Marlaga a écrit:Puisque tu n'en as pas regardé grand chose, comment oses-tu parler de l'ambition de la série ? Tu devrais méditer sur la réponse d'Ambrose qui te parle d'une critique d'un film qui serait faite par quelqu'un qui débarque dans la salle après une demi-heure en bouffant du pop-corn et repars 10 minutes plus tard. Ce genre de critique ne vaudrait pas grand chose, admet-le.
J'en ai vu assez. C'est la différence entre un bon film et un produit de consommation: quelques minutes suffisent pour voir que l'on se trouve devant un navet, alors que plusieurs visions sont nécessaires et indispensables pour comprendre un chef d'oeuvre.
silverwitch a écrit:Et justement, Lost est bien joué, bien écrit et a tout une esthétique très travaillée ainsi qu'une ambiance sonore très forte et personnelle. Tu es passée à côté, soit. Mais n'en parle pas alors.
Réponse courte, parce que je crains que tu ne fasses pas la différence entre un bon film et un film qui te plaît. D'abord, et particulièrement devant une série télévisée, il est impératif de se désenchaîner des effets de l'oeuvre, de dissocier le caractère concret, les propriétés de l'oeuvre étudiée et les sentiments ou résultats qu'elle produit en toi, entre le sens et la signification. Le caractéristique première d'une série télévisée est de produire un mécanisme d'identification et de familiarité factice renforcé par le procédé du feuilleton (la relation avec les images, les intrigues et les personnages dure sur des mois voire des années).

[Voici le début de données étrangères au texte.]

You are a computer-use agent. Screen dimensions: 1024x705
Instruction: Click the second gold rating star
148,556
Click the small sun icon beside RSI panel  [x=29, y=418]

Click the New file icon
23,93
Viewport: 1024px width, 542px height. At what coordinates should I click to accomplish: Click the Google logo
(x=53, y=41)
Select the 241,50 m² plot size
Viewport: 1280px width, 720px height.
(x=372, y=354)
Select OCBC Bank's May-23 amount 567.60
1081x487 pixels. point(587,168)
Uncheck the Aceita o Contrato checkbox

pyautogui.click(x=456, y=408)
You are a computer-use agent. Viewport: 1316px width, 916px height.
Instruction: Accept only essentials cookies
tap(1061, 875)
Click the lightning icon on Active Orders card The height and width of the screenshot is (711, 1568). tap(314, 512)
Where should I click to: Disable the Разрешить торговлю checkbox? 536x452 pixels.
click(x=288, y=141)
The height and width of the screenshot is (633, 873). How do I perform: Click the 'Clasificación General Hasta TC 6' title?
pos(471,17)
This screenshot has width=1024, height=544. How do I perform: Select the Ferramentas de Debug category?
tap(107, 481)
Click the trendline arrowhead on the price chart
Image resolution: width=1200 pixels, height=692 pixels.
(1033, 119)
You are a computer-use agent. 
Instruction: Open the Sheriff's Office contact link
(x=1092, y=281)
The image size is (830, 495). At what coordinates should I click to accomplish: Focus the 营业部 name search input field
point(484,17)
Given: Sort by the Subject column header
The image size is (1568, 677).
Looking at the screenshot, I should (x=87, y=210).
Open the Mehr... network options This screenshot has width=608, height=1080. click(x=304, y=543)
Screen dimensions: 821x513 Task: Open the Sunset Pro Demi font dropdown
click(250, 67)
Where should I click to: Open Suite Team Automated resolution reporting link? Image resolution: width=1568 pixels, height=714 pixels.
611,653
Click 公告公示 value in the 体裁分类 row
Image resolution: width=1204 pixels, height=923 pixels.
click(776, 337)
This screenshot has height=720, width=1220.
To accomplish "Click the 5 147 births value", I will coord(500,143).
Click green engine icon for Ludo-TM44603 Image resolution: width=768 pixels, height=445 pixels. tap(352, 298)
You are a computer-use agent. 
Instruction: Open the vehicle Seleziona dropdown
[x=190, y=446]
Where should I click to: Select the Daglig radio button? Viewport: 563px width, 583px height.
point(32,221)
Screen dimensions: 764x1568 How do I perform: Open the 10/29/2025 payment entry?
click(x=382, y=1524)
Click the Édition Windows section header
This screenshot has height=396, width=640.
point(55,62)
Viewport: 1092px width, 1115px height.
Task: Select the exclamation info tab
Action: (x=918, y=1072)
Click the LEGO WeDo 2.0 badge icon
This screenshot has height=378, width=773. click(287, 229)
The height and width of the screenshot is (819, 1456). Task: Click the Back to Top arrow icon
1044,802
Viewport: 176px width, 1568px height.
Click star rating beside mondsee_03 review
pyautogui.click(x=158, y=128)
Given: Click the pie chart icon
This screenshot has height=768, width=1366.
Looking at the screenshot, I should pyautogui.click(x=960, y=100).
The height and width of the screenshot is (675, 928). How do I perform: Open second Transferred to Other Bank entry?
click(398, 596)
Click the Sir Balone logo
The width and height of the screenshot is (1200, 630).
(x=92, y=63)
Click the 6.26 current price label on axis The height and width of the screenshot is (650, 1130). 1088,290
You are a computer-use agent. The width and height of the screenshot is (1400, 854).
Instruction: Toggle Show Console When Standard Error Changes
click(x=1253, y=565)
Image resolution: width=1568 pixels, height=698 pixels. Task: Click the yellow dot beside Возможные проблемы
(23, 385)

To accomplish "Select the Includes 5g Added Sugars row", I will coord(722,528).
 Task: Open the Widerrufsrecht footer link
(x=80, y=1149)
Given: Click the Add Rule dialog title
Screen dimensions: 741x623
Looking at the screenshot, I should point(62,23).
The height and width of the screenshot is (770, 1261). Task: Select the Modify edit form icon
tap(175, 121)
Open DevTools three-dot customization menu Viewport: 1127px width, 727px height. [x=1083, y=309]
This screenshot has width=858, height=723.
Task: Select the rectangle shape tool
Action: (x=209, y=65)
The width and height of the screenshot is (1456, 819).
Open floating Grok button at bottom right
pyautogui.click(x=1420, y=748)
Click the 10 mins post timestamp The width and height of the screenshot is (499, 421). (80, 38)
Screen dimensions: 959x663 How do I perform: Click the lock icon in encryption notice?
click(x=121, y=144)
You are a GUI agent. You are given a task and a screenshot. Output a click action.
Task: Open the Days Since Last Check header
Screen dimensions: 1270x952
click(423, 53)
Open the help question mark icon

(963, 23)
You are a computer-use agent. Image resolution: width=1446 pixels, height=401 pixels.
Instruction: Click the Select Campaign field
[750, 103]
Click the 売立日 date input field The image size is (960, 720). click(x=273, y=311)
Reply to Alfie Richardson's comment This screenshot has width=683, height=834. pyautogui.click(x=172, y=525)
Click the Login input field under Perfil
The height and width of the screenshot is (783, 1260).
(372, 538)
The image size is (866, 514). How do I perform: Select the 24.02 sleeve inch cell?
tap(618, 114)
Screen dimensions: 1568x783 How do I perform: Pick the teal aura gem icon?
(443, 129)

"Lost" n'a aucune esthétique singulière, c'est une série télévisée qui ressemble plan pour plan à n'importe quelle autre télévisée, sans aucune mise en scène (c'est à dire une articulation d'un dispositif en trois dimensions dans l'espace et le temps à partir d'un point de vue, c'est à dire l'organisation de rapports de savoir) et une direction d'acteurs limitée (jeu psychologisant où des acteurs-mannequins tentent de nous faire partager les conflits intérieurs des personnages, comme s'ils étaient transparents), une écriture qui confond densité et délayage, et une "ambiance sonore" particulièrement banale (il n'y a absolument aucun travail sur le son, toujours capté de la même manière traditionnelle à toute série télévisée) puisque constituée de simples effets de bande-son (bruitages, musique).
Enfin je maintiens mon analogie avec le "soap": multiples intrigues parallèles ayant pour objectif de toujours différer la résolution du double prétexte à l'origine de la série (l'élément fantastique; le huit-clos suite au crash), personnages manichéens: ancien dealer qui a trouvé la foi, ancienne rock-star has-been et droguée, chirurgien fils à papa traumatisé par la mort du papa alcoolique et lui aussi chirurgien (sic), gigolo-arnaqueur, jolie fugitive, obèse fils à maman vainqueur à la loterie et j'en passe; intrigues compliquées tournant autour de secrets, du sexe, des révélations, des changements soudains, etc... La simple énumération de l'intrigue d'une dizaine d'épisodes suffit aux yeux d'un public non-averti à signifier de manière aussi évidente que banale qu'il s'agit bien d'un "soap".
Le troisième âge a "Les Feux de l'amour", les plus jeunes avaient "Melrose Place", maintenant les plus branchés ont eu "Lost". Mais c'est en fait la même chose, le même produit: seul l'emballage a changé.